John Lyon Paul was born 1943 in Ossining, NY, and lives near Ithaca in the Finger Lakes area of upstate New York. Music was his first creative outlet, and he has noted, “there is a strong musical quality to my paintings that are in part ‘composed’ with the vibrations of color.” Paul went on to study at Hamilton College, receiving a BA in English Literature from in 1965.
Two of Paul’s early experiences immersed him in the political struggles of the 1960s, initiating a social awareness that has informed his art. In 1964, Paul participated in the civil rights movement, volunteering with the Student Nonviolent Coordinating Committee for Mississippi Freedom Summer where he helped black citizens who were being systematically denied their rights, register to vote. In 1965 he took a stand as a conscientious objector and served his Alternative Service at the Cornell University Libraries.
In the early 1970s, Paul was working on a play on one of the Georgia Sea Islands, and had an epiphany that he no longer was a writer, but was to be an artist instead. Over the next months he began meditating and making artworks. He started with carving figurative sculptures in wood. In 1982, Paul created the sculpture Vow of Silence, and did not speak for the seven months he worked on it. Over the years his sculptures have taken on abstract form in new materials. Paul has created work in range of modes: prayer wheels, reliefs, and freestanding sculptures. His sculptural work suggests a confrontation with spiritual yearning and human mortality, the growth of organic forms, and moments of creation.
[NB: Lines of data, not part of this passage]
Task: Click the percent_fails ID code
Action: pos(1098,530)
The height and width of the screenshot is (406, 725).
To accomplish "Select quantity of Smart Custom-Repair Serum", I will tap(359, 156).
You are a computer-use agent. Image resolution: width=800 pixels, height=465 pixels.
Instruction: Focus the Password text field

His desire to “transform violence into compassion and heal the wounds of the nuclear age” manifested itself in the large interactive sculptures, Many Thousands Gone in 2003 and Nagasaki Prayerwheel in 2009.
Paul has written that in the late 1980s he had a “powerful visionary dream in which I unscrewed the top of a mason jar, releasing a swarm of brilliantly colored butterflies.” The next day he began painting, and since then has “trusted the process” of creating art with an intuitive approach. As a self-taught artist, Paul has learned new techniques with each phase of his work. His concept of art as an aid to healing and inner growth has been a constant focus.
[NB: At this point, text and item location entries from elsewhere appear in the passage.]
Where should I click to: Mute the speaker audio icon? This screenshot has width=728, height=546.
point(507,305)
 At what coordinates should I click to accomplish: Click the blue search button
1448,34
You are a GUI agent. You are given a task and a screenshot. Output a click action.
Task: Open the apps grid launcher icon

From 1996-2001, Paul created Pilgrimage, a series of over 100 paintings that unfolds in a visual language of organic and geometric forms. Subsequent series Oracle, Mirage, and Templates for Another Life lead to hisMeditation Shawls, 2003-9, with each shawl/painting a portal for the viewer to enter meditation and his or her own inner journey. In 2009 Paul began the series Shrouds for Children, with each painting suggesting a shroud for a particular child whose death was the result of a large, human-caused event.
In 2010 Paul began his Studies on Mylar and Glass. There are currently there are over 50 works in this ongoing series. Painted on the reverse side of transparent sheets, these pieces range from imaginative landscapes to abstract compositions. They all share strong color juxtapositions, and a luminous, painterly immediacy.
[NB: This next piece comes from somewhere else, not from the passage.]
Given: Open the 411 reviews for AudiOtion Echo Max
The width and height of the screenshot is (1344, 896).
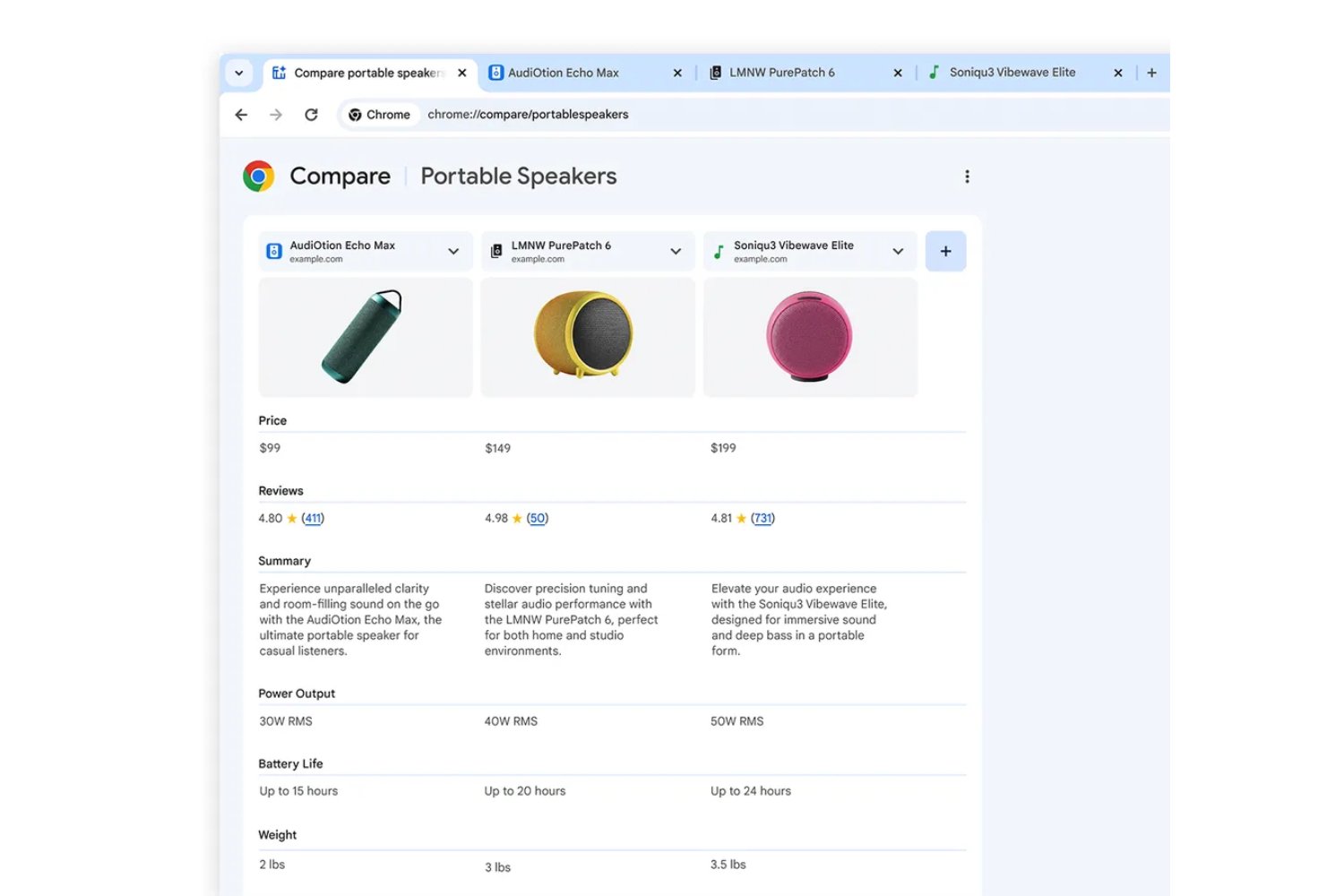Looking at the screenshot, I should (x=313, y=518).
Paul’s ’s work has been exhibited at the Arnot Art Museum, Elmira, NY, Wells College, Aurora, NY, and in many galleries throughout the U.S. In 2010 he was the Featured Artist of the “Conflict and Visual Culture Project” at the Solomon Asch Center, Bryn Mawr, PA and in 2011 he was selected for the NYFA MARK professional artist program.
This exhibition is organized through Katharine T. Carter and Associates.